In some cases, a combination of two, or all three, techniques may be used. Each technique is discussed in more detail below.
Steroid injection
A type of steroid called methylprednisolone acetate is the preferred steroid for this type of treatment. It is thought that methylprednisolone acetate encourages the stimulation of a chemical called prostaglandin, which helps to prevent the cyst from growing any larger.
The surgeon will drain the fluid out of the cyst before injecting the steroids into it. Repeated injections may be required every few months over the course of a year before the cyst fully heals.
As steroid injection is a relatively straightforward type of treatment, it is often the first treatment to be used. Additional treatment options will only be used if the cyst shows no sign of healing.
Bone marrow injection
Bone marrow injection is similar to a steroid injection. The surgeon injects the cyst with bone marrow that has been removed from another part of your child’s body, usually their pelvis.
Bone marrow contains specialised cells which should encourage the cyst to heal. In most cases, a single injection of bone marrow is required.

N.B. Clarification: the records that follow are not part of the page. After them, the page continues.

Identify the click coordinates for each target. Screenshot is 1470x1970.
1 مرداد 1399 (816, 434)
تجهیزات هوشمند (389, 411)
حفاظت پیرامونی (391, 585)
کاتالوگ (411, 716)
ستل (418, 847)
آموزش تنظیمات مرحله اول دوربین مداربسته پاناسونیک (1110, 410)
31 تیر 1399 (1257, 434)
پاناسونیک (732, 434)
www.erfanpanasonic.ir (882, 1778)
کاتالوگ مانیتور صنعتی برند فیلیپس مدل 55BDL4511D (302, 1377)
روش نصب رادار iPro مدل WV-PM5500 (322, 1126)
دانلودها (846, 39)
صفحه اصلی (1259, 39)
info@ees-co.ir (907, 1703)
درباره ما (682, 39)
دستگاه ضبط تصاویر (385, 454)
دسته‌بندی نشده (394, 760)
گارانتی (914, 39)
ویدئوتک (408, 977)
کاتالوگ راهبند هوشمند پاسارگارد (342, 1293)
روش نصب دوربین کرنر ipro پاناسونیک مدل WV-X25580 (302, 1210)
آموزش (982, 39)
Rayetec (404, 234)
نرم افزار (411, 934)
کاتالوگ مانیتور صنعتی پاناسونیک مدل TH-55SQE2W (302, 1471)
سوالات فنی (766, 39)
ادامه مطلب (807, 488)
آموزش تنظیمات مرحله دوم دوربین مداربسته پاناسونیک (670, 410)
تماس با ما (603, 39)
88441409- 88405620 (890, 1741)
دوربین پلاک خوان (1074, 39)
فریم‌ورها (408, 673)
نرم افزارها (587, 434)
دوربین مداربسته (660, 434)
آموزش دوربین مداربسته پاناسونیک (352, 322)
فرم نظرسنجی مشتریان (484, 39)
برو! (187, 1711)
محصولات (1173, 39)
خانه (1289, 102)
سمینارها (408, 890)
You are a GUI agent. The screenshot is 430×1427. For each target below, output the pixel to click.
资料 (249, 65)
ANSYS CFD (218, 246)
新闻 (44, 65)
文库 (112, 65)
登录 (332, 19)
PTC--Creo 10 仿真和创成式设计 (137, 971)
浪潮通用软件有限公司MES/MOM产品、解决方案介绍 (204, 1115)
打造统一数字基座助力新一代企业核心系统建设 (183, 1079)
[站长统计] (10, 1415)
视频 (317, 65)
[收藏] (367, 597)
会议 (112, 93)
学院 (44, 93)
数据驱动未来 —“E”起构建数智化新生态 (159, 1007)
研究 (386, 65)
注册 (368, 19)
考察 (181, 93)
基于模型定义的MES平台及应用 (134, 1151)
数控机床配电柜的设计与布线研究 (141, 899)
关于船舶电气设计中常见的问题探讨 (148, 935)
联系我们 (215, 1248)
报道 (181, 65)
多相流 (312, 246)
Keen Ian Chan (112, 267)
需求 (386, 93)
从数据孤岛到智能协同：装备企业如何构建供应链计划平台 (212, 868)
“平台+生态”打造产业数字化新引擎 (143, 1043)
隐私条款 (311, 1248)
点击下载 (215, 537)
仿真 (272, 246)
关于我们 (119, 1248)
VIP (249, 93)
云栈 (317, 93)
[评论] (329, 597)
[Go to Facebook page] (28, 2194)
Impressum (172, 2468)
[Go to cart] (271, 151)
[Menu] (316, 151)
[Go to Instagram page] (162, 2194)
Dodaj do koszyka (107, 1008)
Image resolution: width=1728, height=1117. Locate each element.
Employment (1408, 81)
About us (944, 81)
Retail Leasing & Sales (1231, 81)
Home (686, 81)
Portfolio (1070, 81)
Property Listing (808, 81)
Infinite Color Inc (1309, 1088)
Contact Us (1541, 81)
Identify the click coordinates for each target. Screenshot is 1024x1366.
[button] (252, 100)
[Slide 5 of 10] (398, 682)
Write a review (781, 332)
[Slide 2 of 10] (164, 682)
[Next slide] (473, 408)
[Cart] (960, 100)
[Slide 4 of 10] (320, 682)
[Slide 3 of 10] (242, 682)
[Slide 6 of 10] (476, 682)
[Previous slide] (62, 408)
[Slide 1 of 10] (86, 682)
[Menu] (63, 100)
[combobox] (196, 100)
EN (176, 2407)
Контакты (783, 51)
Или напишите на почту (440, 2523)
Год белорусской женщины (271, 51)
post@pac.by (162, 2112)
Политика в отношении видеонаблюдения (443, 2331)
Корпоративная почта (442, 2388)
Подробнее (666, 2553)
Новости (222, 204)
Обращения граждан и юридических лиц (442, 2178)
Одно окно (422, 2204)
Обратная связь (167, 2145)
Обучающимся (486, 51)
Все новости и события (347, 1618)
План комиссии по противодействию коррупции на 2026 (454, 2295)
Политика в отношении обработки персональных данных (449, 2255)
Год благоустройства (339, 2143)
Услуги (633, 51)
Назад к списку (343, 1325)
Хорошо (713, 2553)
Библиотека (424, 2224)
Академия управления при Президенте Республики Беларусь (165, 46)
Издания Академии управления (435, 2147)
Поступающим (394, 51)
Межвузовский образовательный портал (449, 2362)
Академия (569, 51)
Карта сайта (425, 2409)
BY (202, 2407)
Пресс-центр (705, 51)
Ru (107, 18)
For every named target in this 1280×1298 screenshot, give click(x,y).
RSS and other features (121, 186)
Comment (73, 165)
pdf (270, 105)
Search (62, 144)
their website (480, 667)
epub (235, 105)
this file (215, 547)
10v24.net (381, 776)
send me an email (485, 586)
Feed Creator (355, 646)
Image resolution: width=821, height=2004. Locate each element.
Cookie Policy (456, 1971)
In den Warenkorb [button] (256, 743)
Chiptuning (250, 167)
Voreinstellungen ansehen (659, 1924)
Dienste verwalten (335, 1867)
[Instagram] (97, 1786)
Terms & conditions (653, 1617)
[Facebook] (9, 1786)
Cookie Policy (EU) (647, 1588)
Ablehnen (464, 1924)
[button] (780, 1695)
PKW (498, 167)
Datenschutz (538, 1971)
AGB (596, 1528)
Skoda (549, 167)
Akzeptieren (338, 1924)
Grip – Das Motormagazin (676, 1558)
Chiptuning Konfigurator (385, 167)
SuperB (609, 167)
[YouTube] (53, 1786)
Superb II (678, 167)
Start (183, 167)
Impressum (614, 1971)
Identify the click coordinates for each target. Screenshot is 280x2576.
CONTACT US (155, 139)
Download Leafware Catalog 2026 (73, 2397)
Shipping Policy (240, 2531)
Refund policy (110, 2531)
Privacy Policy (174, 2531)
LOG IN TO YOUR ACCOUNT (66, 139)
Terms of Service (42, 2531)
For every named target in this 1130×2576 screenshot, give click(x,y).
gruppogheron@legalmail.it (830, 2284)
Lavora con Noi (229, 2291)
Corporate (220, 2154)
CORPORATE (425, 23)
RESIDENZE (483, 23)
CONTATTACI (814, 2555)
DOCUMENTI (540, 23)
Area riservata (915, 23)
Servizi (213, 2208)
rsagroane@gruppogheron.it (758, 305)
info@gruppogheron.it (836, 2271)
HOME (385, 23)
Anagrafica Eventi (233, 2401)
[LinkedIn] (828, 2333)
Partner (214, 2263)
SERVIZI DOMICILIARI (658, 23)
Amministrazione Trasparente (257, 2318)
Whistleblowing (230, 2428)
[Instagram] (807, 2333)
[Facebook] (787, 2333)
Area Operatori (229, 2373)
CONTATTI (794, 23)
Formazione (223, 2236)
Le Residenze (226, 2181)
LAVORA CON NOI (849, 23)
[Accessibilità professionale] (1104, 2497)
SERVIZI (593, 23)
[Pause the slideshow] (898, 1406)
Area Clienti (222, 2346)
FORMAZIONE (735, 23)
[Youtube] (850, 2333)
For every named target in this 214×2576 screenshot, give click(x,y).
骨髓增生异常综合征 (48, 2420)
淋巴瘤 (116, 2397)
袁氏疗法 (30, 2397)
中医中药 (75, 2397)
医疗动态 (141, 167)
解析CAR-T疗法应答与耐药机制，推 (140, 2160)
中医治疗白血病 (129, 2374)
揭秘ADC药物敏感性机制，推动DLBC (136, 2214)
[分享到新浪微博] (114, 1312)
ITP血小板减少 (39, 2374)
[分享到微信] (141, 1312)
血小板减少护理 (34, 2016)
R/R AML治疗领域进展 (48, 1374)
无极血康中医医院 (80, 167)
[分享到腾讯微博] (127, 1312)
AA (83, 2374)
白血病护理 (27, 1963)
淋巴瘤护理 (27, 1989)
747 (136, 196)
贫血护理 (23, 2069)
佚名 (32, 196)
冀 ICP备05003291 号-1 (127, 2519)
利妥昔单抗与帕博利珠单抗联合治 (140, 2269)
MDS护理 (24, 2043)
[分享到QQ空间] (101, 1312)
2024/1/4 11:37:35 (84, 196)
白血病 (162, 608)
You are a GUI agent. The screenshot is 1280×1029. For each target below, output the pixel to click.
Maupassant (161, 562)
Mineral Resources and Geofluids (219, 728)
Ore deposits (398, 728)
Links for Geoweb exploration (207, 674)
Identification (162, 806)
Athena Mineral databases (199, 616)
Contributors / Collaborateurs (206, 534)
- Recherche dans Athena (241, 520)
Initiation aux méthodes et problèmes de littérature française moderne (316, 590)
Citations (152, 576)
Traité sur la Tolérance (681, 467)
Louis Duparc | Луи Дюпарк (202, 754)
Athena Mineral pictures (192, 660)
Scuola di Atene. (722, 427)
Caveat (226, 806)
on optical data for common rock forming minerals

Curettage and bone grafting
During this procedure a surgeon cuts into the bone to gain access to the cyst.
The fluid inside the cyst is drained and the lining of the cyst scraped out using a tool called a curette. The resulting cavity inside the bone is filled with chips of bone, either from other parts of your child’s body or from donated bone tissue.
Follow-up
It is relatively common for bone cysts to reoccur during the first two years following treatment. For example, one study estimated that a third of all symptomatic unicameral bone cysts will reoccur. Therefore, it is likely that your child will have regular X-rays to assess the condition of the previously affected bone.
It is impossible to predict the reoccurrence rates of bone cysts that do not cause any symptoms because most go undiagnosed.
Aneurysmal bone cyst
Aneurysmal bone cysts are typically treated using curettage and bone grafting, as described above.
In some cases, additional treatments, such as liquid nitrogen (a very cold substance) may be used to damage the tissue of the cyst.
Some aneurysmal bone cysts will heal spontaneously following a simple biopsy. About one in five aneurysmal bone cysts will reoccur following treatment, almost always within the first 18 months after treatment.